まあヴォルドレッドも、私がいれば傷を除去できるからやったのであって、殺すつもりはなかったのだろう。皆の前で聖女の力を使えば、私が本物だって証明にもなるし、あと私の攻撃力も上がるし。
うん、聖女である私がいるからやったんだよね? 本当に殺す気はなかったよね? ――それ以上は怖いから考えるのやめよう。

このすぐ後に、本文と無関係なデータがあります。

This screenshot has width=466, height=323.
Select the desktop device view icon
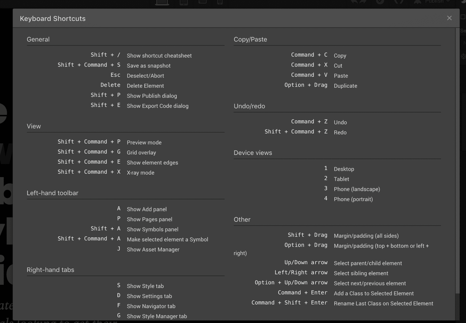point(162,2)
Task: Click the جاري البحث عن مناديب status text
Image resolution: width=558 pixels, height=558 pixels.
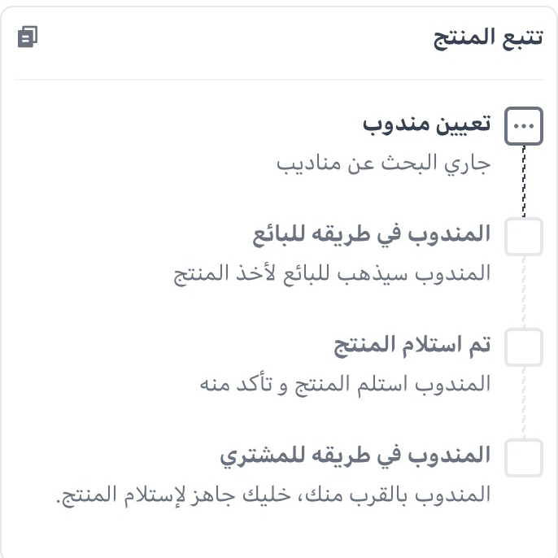Action: coord(384,164)
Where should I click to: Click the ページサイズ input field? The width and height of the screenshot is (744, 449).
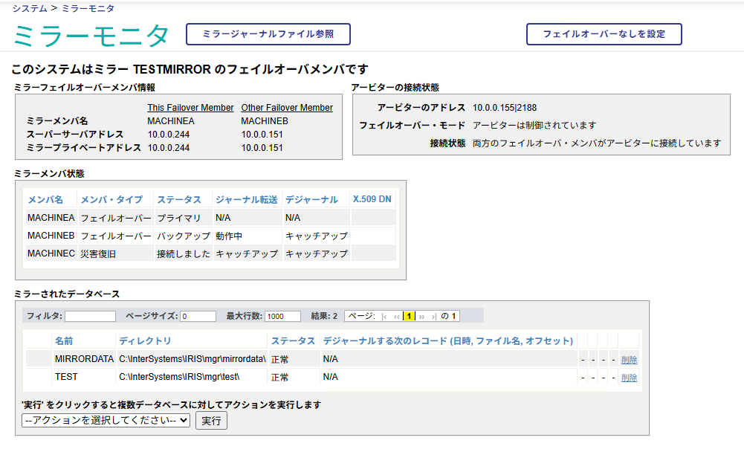click(198, 316)
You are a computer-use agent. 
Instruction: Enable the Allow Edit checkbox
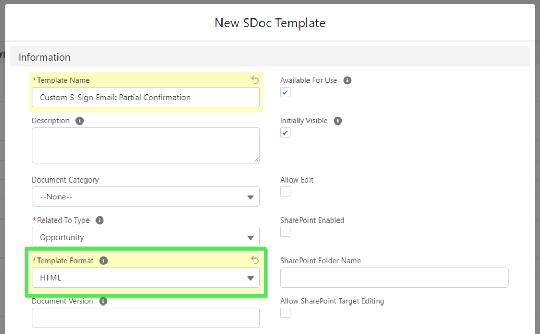coord(285,191)
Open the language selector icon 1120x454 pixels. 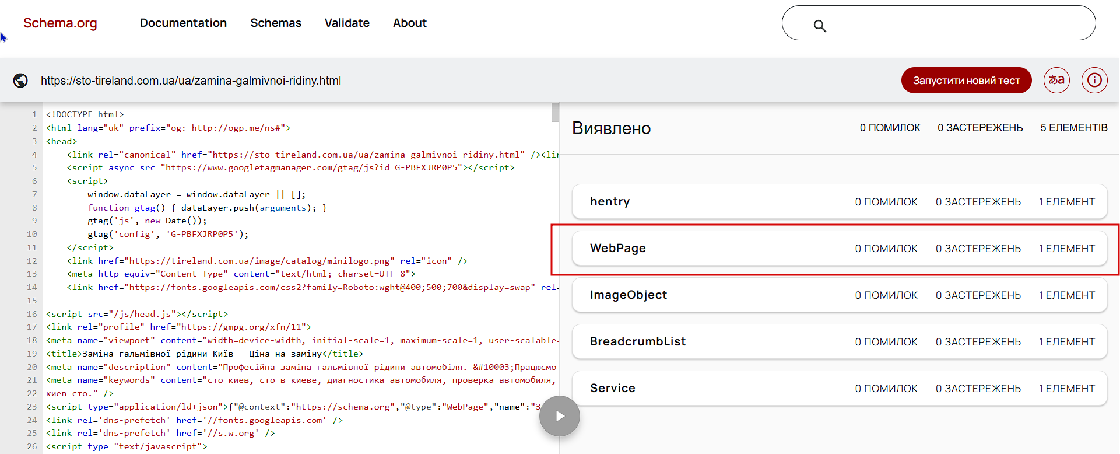pos(1056,81)
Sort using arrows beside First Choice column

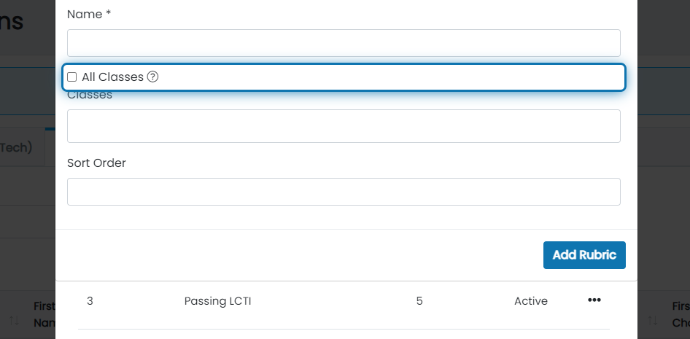click(x=653, y=321)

とにかく、ゲス騎士は無事だ。起き上がり、涙目でヴォルドレッドを見る。
「し、信じられない。悪魔、鬼畜……!」
「ミア様は何もしていなくても追放されるんですよ? それは理不尽です。だったらいっそちゃんと反撃してから追放された方が、気が晴れるでしょう。私の」
「お前のかよ!」
「貴様の先程の暴言は卑劣極まりなかった。殺されても文句は言えないはずだが?」
(まあ確かに、身体がどうのとかいう発言は、あまりにも最低だったわね)
なんだかもう収拾がつかなくなっていたところで、とうとう王女が切れた。
「あああああ、もういいですわ! これ以上あなた達の相手をしているとおかしくなります! とっとと出て行きなさい! ふん、最後に悪あがきしましたが、あなた達はこれから魔獣の巣窟で、飢えと恐怖に苦しみながら無残に死んでいくんですからね!」
王女は「おーほほほ」と笑い声を上げる。だから私は、言った。
「言われなくとも、こんなところ出て行きますが。最後に一つだけ」
私には、聖女の力がある。私の意思で、いつでも自由に力を行使できる。
そんな人間を野放しにするなんて、つくづくこの王女は愚かだと思う。
だけど、私に出て行けと言ったのはそちらなのだ。――今なら、謝罪くらい聞いてやってもよかったのに。でも、この王女にはそんなつもり毛頭ないのだろう。なら後はもう、私は好き勝手生きて、幸せになってやる。この女の望み通りになんて、ならない。